Sabtu, 16 November 2013

SINDROM PERANG PADERI




Passambayang moqo daiq
Pallima wattu toqo
Iyamo tuqu
Pewongan di akheraq

Kalindaqdaq di atas mengkonfirmasi firman Allah dalam Al Baqarah ayat 179 “ Watazawwadu fainna khairazzadi at-taqwa” ( Berbekallah, sesungguhnya bekal yang paling ampuh ialah taqwa). Bagi orang Mandar sumber dari segala sumber hukum adalah Al Qur’an. Seperti semua hukum dan peraturan dalam konteks negara RI adalah Grond Norm. Pancasila.

Di sini tampak jelas, bahwa adaq, budaya dan seni vis a vis agama, tidaklah dalam posisi berhadap-hadapan secara setara dan seimbang, tapi sebagai hubungan orang tua dan anak. Di mana yang pertama menduduki posisi sebagai anak, yang kedua sebagai sumber dan spirit kehidupannya. Namun dalam hubungan yang erat dan dekat antara kedua entitas, itu tetaplah harus dikedepan prinsip saling mendukung, mengisi, dan kerjasama secara harmonis dalam rangka perbaikan masyarakat. Agama menginspirasi adaq, dan Adaq memperkuat agama. Sehingga tampak dalam aplikasinya sukar untuk membedakan mana yang merupakan nilai atau norma agama murni dan mana yang merupakan adaq budaya. Tapi justru dalam kondisi itu, dalam leburnya agama dan adaq budaya jadi satu dalam term persatuan, bukan kesatuan, kita akan terhindar dari semacam “Sindrom Perang Paderi”.

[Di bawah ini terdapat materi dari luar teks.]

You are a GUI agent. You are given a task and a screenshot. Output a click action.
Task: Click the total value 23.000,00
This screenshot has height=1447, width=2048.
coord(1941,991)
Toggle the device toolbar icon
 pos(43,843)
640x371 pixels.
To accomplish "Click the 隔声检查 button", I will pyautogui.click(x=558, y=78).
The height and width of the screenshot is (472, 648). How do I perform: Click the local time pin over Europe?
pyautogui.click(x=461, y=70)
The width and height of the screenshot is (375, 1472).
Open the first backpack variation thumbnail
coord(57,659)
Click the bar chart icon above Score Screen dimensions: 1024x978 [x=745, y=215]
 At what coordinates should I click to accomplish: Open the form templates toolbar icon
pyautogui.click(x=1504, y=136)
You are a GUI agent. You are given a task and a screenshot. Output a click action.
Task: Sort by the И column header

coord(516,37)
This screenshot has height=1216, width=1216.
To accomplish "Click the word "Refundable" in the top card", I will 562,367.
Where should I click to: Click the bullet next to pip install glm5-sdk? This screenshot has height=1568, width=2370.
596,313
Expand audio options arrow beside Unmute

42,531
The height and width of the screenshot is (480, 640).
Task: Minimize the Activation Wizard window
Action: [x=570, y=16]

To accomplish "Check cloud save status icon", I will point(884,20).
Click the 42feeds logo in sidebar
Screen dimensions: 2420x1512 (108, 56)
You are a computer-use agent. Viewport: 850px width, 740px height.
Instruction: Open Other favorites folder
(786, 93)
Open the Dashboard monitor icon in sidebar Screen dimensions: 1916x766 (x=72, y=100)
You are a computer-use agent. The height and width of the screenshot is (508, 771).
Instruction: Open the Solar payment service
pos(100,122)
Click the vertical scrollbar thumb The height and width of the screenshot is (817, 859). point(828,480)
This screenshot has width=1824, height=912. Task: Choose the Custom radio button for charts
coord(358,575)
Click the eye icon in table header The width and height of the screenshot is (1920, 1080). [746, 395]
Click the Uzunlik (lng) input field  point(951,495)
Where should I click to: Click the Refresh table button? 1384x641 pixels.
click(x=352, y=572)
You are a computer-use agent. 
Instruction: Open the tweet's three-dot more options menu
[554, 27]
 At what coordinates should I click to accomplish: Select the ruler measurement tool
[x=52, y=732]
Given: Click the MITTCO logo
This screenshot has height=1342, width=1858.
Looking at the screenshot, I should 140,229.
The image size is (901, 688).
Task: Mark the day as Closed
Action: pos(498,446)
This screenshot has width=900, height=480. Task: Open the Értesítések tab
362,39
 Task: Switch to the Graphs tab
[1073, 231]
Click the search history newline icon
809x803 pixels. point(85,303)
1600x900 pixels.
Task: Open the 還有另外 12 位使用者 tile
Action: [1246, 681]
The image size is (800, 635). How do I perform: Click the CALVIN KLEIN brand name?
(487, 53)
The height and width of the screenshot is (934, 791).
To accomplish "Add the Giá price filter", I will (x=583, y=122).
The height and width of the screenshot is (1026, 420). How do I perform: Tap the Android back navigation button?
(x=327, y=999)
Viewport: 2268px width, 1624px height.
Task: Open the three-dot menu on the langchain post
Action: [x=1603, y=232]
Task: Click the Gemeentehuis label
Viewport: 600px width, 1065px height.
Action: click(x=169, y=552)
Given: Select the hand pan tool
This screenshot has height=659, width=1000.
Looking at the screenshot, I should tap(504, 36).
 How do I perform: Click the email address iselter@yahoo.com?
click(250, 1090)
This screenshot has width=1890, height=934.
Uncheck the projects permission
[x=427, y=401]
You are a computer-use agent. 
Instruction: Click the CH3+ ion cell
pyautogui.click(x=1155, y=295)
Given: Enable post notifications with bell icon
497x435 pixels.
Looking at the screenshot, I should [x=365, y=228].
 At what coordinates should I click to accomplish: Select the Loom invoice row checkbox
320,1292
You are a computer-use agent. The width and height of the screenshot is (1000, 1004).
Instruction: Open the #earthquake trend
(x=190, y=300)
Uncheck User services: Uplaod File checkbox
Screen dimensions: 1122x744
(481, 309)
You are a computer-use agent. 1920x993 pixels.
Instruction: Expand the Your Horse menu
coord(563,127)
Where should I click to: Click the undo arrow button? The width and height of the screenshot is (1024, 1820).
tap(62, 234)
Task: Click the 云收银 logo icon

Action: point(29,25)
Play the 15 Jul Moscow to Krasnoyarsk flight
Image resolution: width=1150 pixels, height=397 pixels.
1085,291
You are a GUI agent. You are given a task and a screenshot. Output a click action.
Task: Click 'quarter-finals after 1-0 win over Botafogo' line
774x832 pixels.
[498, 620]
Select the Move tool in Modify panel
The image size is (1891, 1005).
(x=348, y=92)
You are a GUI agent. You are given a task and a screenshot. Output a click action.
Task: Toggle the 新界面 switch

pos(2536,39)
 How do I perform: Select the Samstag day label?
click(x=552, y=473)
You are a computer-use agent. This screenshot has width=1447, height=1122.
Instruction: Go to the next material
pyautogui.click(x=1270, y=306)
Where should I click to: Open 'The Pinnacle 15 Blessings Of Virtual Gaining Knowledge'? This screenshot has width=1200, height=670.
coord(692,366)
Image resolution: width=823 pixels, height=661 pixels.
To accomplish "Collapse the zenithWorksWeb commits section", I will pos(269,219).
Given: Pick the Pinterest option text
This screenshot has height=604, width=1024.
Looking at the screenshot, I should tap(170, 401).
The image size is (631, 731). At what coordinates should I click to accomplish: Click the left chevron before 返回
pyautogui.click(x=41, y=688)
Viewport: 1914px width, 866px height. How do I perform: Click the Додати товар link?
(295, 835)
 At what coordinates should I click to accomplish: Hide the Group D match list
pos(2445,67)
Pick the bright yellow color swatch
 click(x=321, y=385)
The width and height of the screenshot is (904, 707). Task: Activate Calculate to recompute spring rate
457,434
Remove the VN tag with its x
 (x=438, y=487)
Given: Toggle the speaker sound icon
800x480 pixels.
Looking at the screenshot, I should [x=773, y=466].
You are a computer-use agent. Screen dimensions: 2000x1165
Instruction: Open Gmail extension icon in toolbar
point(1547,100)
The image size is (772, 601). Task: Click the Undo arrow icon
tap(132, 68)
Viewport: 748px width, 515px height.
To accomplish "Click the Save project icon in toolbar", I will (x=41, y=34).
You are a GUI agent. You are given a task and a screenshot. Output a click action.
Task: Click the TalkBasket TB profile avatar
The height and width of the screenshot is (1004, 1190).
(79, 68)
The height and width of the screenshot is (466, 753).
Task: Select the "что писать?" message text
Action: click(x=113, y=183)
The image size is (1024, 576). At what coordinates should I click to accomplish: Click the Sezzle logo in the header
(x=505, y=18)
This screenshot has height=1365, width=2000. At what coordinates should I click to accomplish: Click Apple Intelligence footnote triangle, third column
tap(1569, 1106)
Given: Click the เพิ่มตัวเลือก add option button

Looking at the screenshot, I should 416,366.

Perang Paderi adalah perang dan pertentangan antara adat melawan agama, dalam hal ini adat Minangkabau versus agama Islam. Itu telah menjadi sejarah dan guru terbaik kita untuk menghindari tracknya yang dekstrustif dan trumatik. Jangan sampai kesamaan keyakinan agama membuat kita bergerombol untuk memusuhi saudara-saudara kita yang se-adaq dan satu kultur, seperti dalam kasus ATM di Sulbar atau dalam peristiwa Ambon.. Atau sebaliknya, kesamaan adaq dan budaya menyatukan kita untuk mengusir dan membunuh sesama muslim, semisal yang acap terjadi di Kalimantan ; Dayak vs Madura, Dayak vs Bugis.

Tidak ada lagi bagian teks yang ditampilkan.